**PROBLÈME À RÉSOUDRE:** Recopiez fidèlement le passage du texte extrait ci-dessous, en commençant par « A titre illustratif, pour » et en terminant par « gourmandise ou voler. ».
[TEXTE EXTRAIT]
A titre illustratif, pour dire ‘’rapport sexuel’’, ‘’sexe’’, ‘’derrières de la femme’’, ‘’faire la cour’’ les femmes vont utiliser les lexies, kʋzʋʋ (7a), taŋnʋ́ (8c), pʋyʋ (9a), ɖánʋʋ (10a) là où les hommes diront plutôt yalaɣ (7b), ladɩyɛ/kodíye (8b), tɔbɩŋ (9b),ɖaʋ́ tʋʋ (10b) …
Les plus jeunes femmes semblent rejeter le vocabulaire ancien et préfèrent de plus en plus prononcer les mêmes lexies que les hommes du même âge. L’on entendra donc les lexies comme akpadɩyʋ́ (11), hilúu (12) ou mɩlʋ́ʋ (13) pour dire ‘’personne âgée, gourmandise ou voler.
[/TEXTE EXTRAIT]
[DONNÉES ENREGISTRÉES]
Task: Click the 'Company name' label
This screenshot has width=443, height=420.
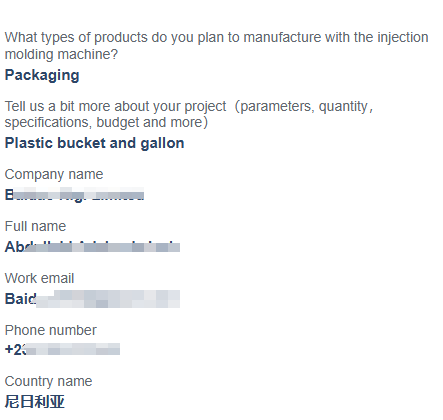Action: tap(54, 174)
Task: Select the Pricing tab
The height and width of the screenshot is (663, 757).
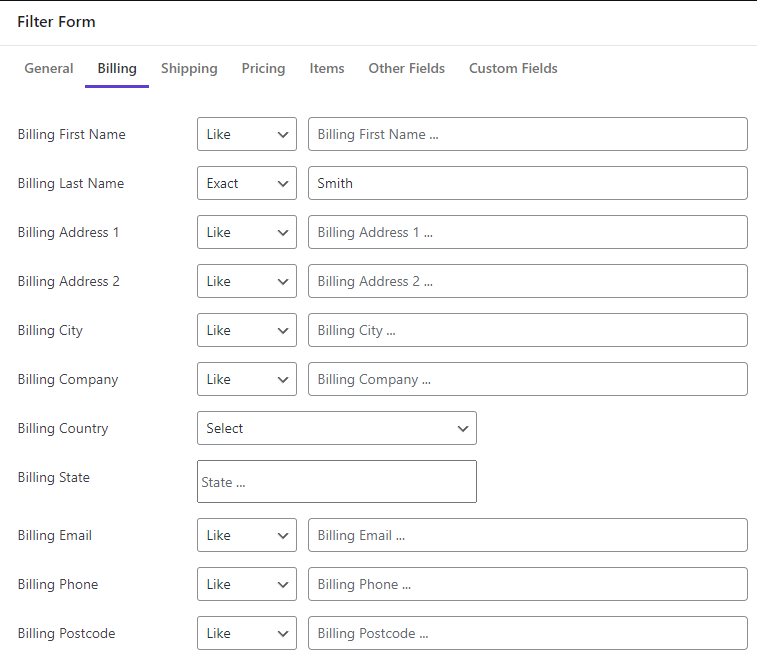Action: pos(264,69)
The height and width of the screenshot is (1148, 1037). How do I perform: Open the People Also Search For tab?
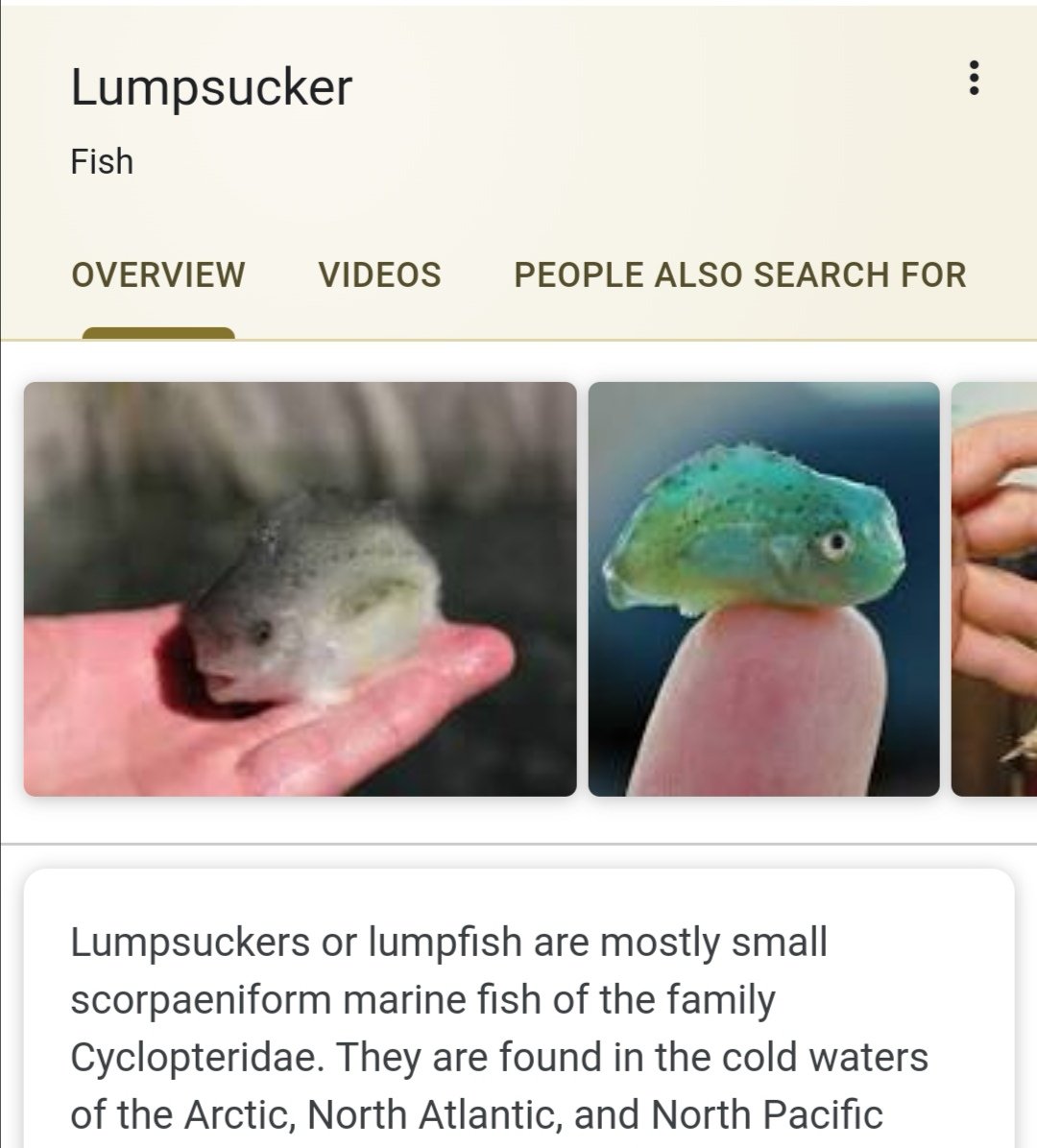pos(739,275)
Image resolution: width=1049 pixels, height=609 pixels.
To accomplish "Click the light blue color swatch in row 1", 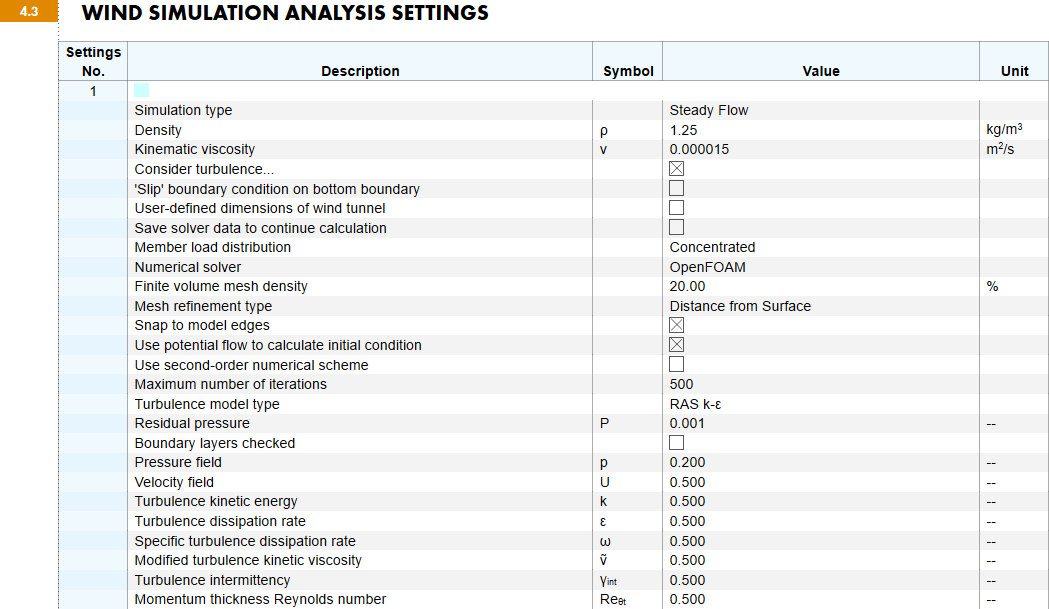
[/DONNÉES ENREGISTRÉES]
**VOTRE RÉPONSE:**
A titre illustratif, pour dire ‘’rapport sexuel’’, ‘’sexe’’, ‘’derrières de la femme’’, ‘’faire la cour’’ les femmes vont utiliser les lexies, kʋzʋʋ (7a), taŋnʋ́ (8c), pʋyʋ (9a), ɖánʋʋ (10a) là où les hommes diront plutôt yalaɣ (7b), ladɩyɛ/kodíye (8b), tɔbɩŋ (9b),ɖaʋ́ tʋʋ (10b) …
Les plus jeunes femmes semblent rejeter le vocabulaire ancien et préfèrent de plus en plus prononcer les mêmes lexies que les hommes du même âge. L’on entendra donc les lexies comme akpadɩyʋ́ (11), hilúu (12) ou mɩlʋ́ʋ (13) pour dire ‘’personne âgée, gourmandise ou voler.